# Anyone have any good tautog AKA blackfish recipes



## Anthony (Jul 3, 2002)

I just wanted to get your opinion on a good tog recipe.


----------



## Billfish (Sep 11, 2003)

*stuffed tautog fillets*

Ingredients 

1 pound Sea scallops,chopped 

1 pound Shrimp, chopped 

1/2 cup Olive oil, virgin 

1 tsp. Salt (kosher if available) 

1/2 tsp. Pepper 

1 Carrot, medium, finely minced 

1 cup Scallions, minced 

1/2 cup Clam juice or fish stock 

2 cups Bread crumbs 

1/4 cup Parmesan cheese, grated 

Method 

4 Blackfish fillets or portions, 6 ounces each 
Heat a skillet and add 3 tablespoons of olive oil.
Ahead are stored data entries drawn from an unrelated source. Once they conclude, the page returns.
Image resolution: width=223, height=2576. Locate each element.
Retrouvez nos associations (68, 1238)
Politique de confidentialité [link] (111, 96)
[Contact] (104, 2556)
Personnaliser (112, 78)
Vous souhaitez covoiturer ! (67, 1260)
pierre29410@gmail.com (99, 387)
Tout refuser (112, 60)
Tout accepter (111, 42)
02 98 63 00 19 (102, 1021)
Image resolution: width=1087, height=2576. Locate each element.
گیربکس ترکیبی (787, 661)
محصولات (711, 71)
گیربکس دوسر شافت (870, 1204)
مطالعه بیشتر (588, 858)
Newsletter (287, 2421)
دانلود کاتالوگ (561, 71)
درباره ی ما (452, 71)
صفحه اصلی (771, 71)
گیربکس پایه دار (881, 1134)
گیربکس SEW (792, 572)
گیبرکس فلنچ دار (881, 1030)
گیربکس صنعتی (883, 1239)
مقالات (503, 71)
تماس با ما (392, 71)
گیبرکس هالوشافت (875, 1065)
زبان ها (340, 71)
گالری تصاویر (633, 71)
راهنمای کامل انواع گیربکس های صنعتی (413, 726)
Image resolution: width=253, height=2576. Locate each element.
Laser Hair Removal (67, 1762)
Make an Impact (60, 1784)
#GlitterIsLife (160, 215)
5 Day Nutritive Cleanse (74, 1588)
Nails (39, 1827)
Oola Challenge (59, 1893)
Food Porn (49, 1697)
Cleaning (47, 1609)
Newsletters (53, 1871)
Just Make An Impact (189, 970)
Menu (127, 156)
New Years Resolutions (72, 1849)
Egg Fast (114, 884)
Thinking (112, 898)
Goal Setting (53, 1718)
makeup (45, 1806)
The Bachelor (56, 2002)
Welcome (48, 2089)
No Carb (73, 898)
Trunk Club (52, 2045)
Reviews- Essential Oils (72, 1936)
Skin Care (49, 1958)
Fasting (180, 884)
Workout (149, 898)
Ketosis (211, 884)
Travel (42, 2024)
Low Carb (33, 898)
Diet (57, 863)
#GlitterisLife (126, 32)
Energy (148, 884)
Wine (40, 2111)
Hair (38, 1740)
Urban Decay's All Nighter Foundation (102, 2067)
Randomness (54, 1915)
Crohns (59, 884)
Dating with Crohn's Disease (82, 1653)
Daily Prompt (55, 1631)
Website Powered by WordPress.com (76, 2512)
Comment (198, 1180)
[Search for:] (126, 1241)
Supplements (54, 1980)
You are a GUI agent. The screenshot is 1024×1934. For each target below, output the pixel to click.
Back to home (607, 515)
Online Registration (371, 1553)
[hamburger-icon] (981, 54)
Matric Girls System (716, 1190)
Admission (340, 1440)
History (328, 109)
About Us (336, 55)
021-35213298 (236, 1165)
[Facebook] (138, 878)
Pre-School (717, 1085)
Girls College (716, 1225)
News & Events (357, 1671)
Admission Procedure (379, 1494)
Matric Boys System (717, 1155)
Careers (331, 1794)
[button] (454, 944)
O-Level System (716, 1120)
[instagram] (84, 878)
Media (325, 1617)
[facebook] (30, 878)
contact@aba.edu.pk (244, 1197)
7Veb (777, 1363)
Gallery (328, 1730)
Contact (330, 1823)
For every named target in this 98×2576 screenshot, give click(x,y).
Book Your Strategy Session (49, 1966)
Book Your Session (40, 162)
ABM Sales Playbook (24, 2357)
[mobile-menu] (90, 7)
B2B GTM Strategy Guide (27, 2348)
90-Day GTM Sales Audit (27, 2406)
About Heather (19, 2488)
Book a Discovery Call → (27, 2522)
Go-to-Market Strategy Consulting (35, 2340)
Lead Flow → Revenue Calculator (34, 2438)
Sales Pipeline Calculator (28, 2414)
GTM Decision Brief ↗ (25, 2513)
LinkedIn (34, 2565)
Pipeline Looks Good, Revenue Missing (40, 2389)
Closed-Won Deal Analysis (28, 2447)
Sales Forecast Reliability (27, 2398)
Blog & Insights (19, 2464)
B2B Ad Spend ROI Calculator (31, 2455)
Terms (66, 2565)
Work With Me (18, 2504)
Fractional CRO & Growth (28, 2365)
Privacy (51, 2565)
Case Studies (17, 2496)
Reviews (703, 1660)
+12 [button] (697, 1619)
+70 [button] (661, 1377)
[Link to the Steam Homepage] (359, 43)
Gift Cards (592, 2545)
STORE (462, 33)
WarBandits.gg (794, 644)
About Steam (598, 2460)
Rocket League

Add the minced carrot, kosher salt and pepper and sauté on medium heat for approximately 5 minutes. Add the clam juice (or fish stock) and cook until the liquid has been reduced by about one fourth. Add the scallions, scallops, and shrimp and cook for about 2 minutes. Remove from heat. Mix in bread crumbs and Parmesan cheese and allow stuffing mixture to cool.
Pour half of the remaining olive oil into a baking dish to coat the bottom of the dish. Place the 4 fish fillets or portions in the baking dish. Spread the stuffing mixture evenly over the surface of each of the four fillets. Drizzle the remaining olive oil over the stuffed fillets. Bake in a preheated over at 400ºF for 15 to 20 minutes or until the fish just turns opaque and begins to flake.


----------



## eaglesfanguy (May 1, 2003)

*Blackened tautog.*

Get magics.. blackened fish spice.. Fallow directions and it is as good if not better then blackened redfish..


----------